For 51 years, Norma Mae was there. Women are like that. It's another gift they give us. She was there at 4 in the morning, kitchen light burning a hole in the pre-dawn, making breakfast for 125 kids at Charlie's basketball camp. A few years ago, Bob Huggins paused to ponder the number of meals his mother, Norma Mae Huggins, cooked for those campers.

Let's see: Thirty-two years of basketball camp, eight weeks a year, three meals a day. "Millions and millions," Bob figured.

Norma was there for carpool and discipline and reading books. She cleaned the house every day. She ran the world while Charlie Huggins was off being a locally famous high school coach.

"My dad always had a hot meal waiting when he got home," Bob recalled. So did all seven children. "I had a hot breakfast every day until I left for college," Bob Huggins said. "My mother did everything. I don't know where she got the time."

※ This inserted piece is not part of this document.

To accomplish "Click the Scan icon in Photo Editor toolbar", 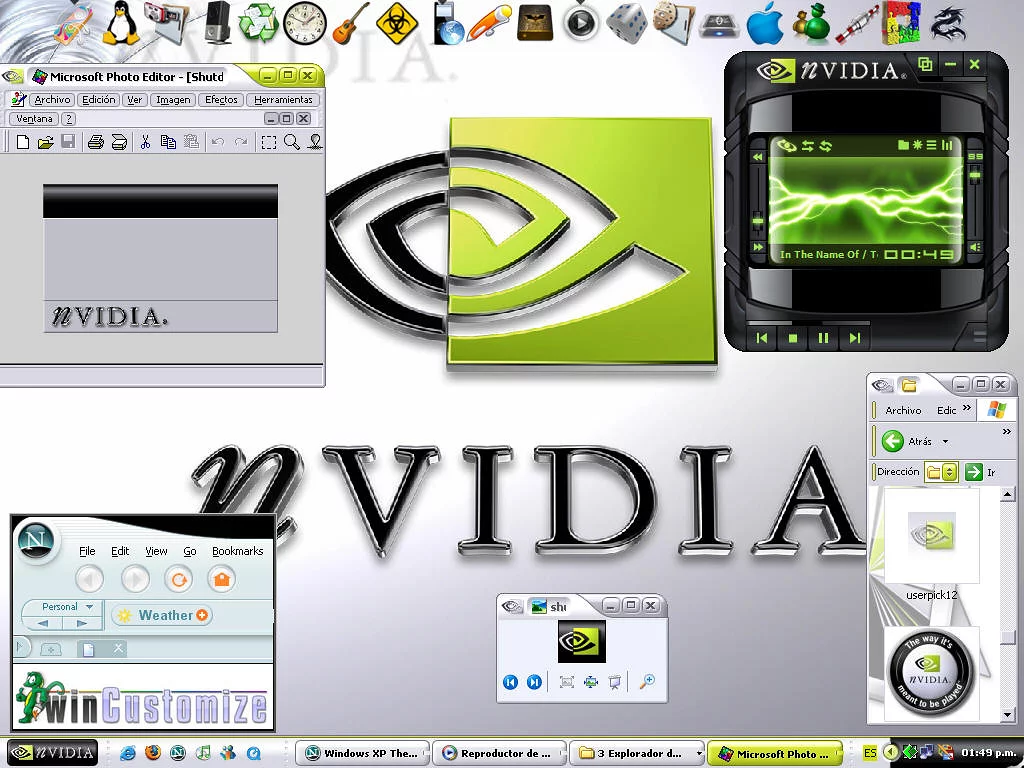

Engrave that on any thank-you message to the women in your life. And this: "My mom was always there for me. It didn't matter what it was," Bob said.

She died Saturday, quietly, the way she'd have liked. Sixty-eight-year-old Norma Mae Huggins spent a lifetime making a fuss over others. The last thing she wanted was a fuss in return. There were no elaborate goodbyes. "If my mom had had calling hours, there would have been people who'd never have gotten in," Bob Huggins said.

It was the camp, Huggins said: "It was a constant parade of people that were touched by that camp, that got to know my mother. She had such an extended family."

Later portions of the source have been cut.